# GOAL OF THE EXERCISE:
Repeat the data in full. Drop every picture.
>>>>
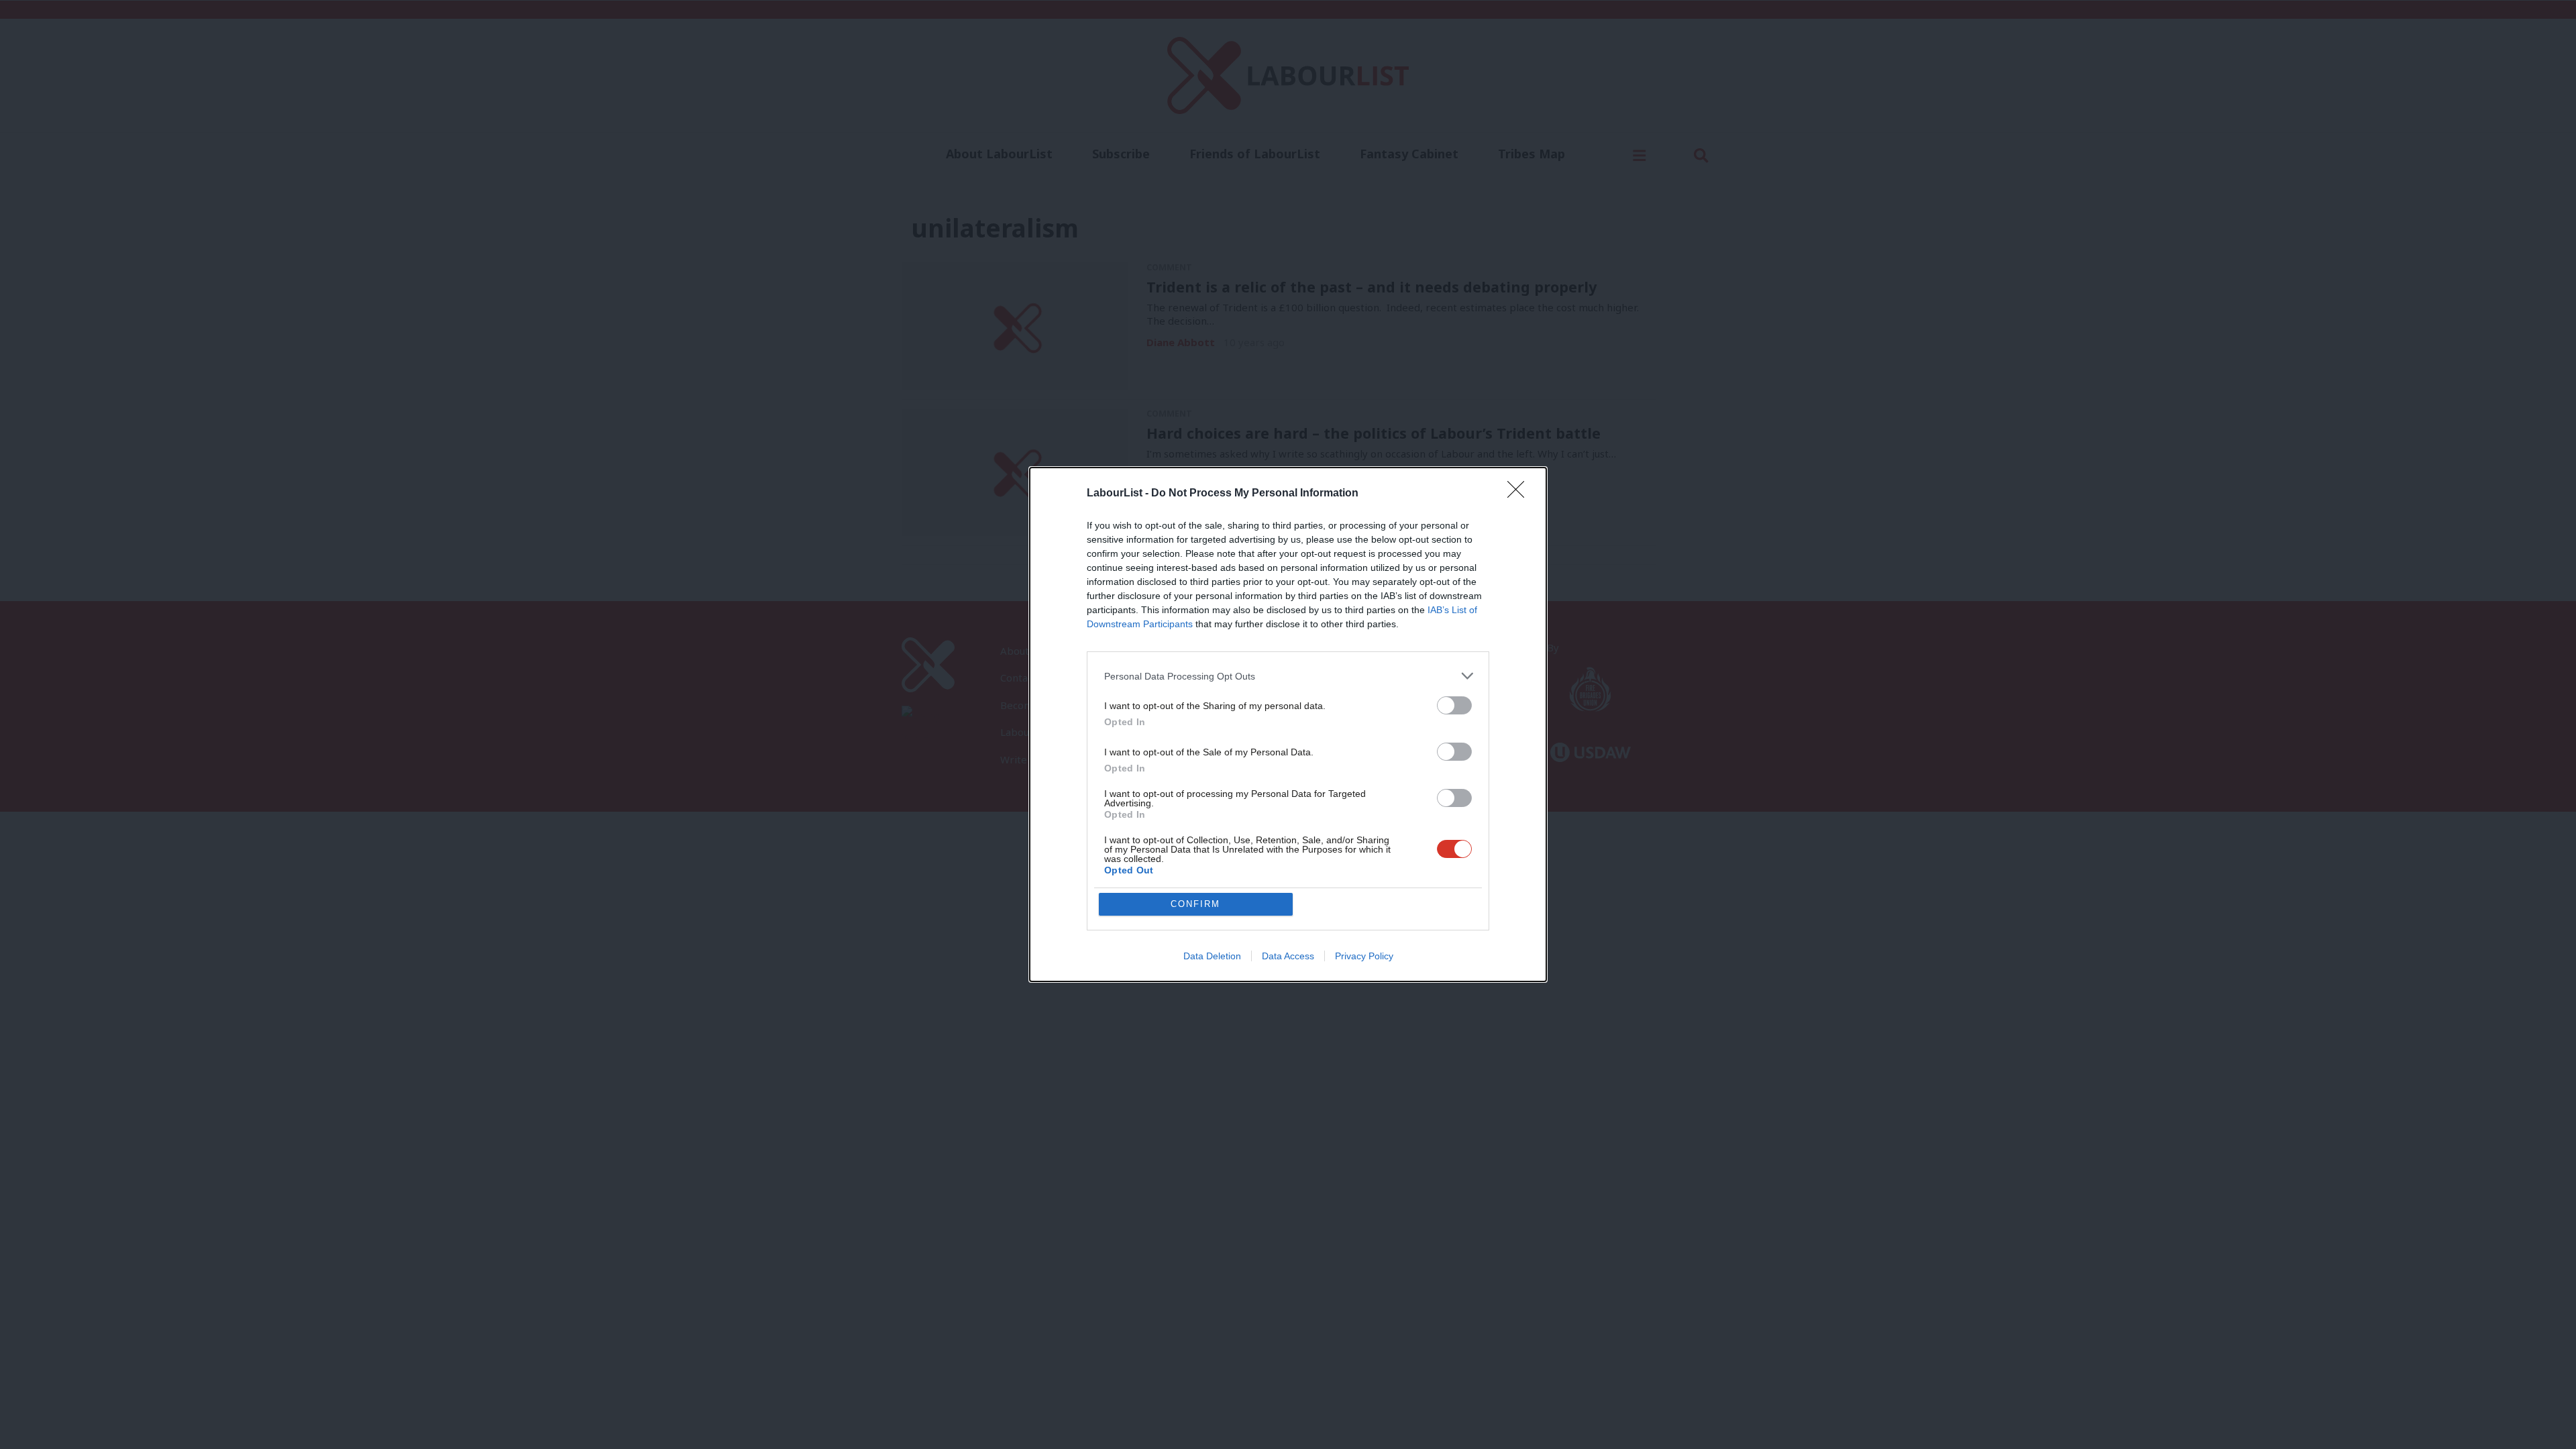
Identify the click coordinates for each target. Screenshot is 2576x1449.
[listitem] (1288, 676)
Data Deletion (1212, 956)
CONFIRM (1195, 904)
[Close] (1520, 493)
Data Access (1288, 956)
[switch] (1454, 705)
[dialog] (1288, 724)
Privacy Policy (1364, 956)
<<<<
# RESPONSE AREA:
Identify the click coordinates for each target. Screenshot is 2576x1449.
[listitem] (1288, 676)
Data Deletion (1212, 956)
CONFIRM (1195, 904)
[Close] (1520, 493)
Data Access (1288, 956)
[switch] (1454, 705)
[dialog] (1288, 724)
Privacy Policy (1364, 956)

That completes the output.